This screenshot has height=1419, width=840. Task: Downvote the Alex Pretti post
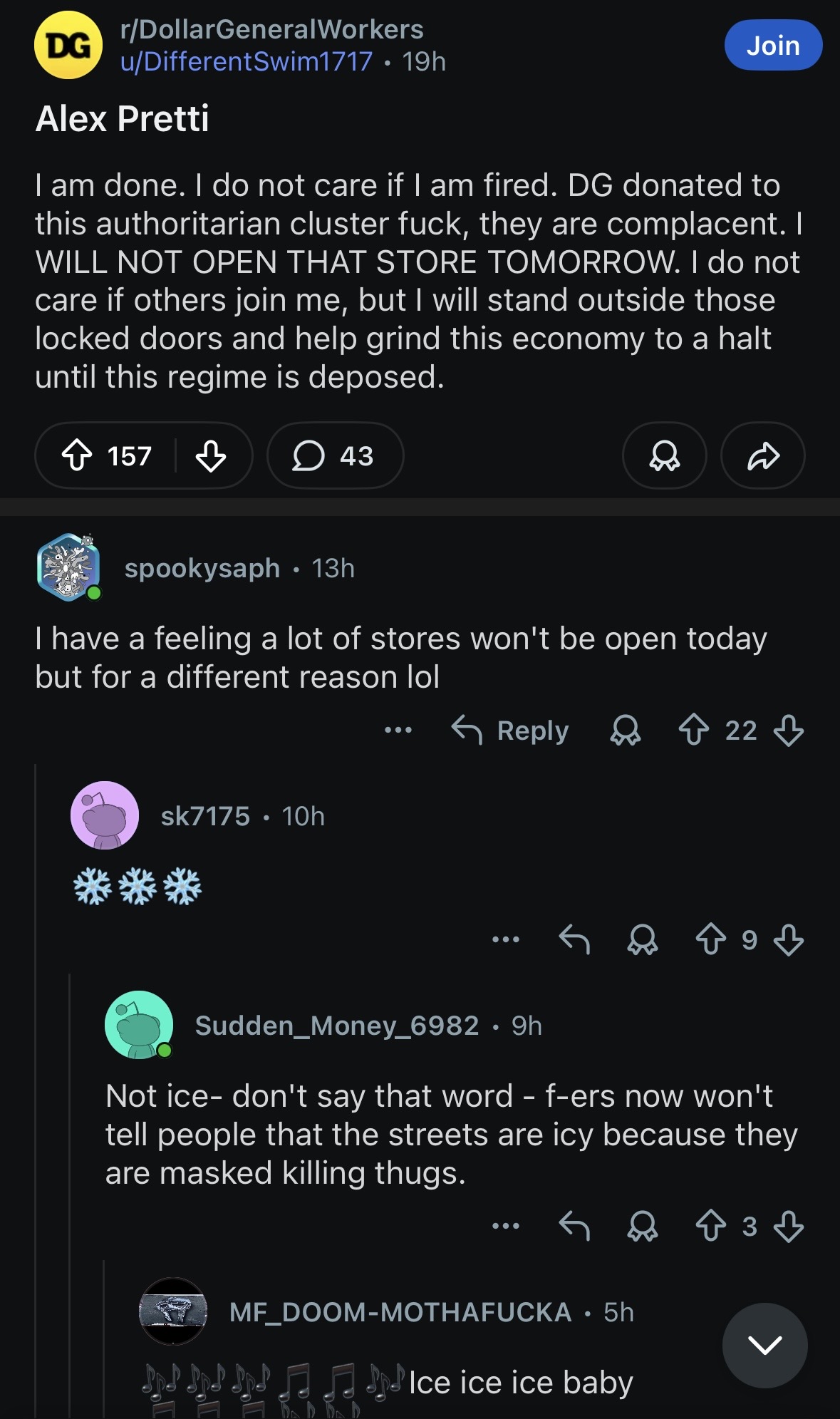coord(211,455)
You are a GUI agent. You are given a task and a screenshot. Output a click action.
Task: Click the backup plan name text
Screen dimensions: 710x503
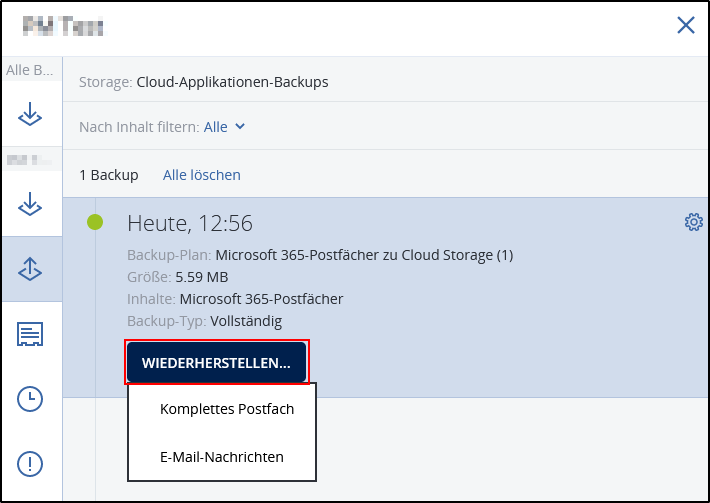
--
• Required work: The records shown above are to be repeated exactly, with the pictures left out.

• Solution to this problem:
This screenshot has height=1419, width=840. Task: Downvote the Alex Pretti post
coord(211,455)
You are a GUI agent. You are given a task and a screenshot. Output a click action.
Task: Click the backup plan name text
Screen dimensions: 710x503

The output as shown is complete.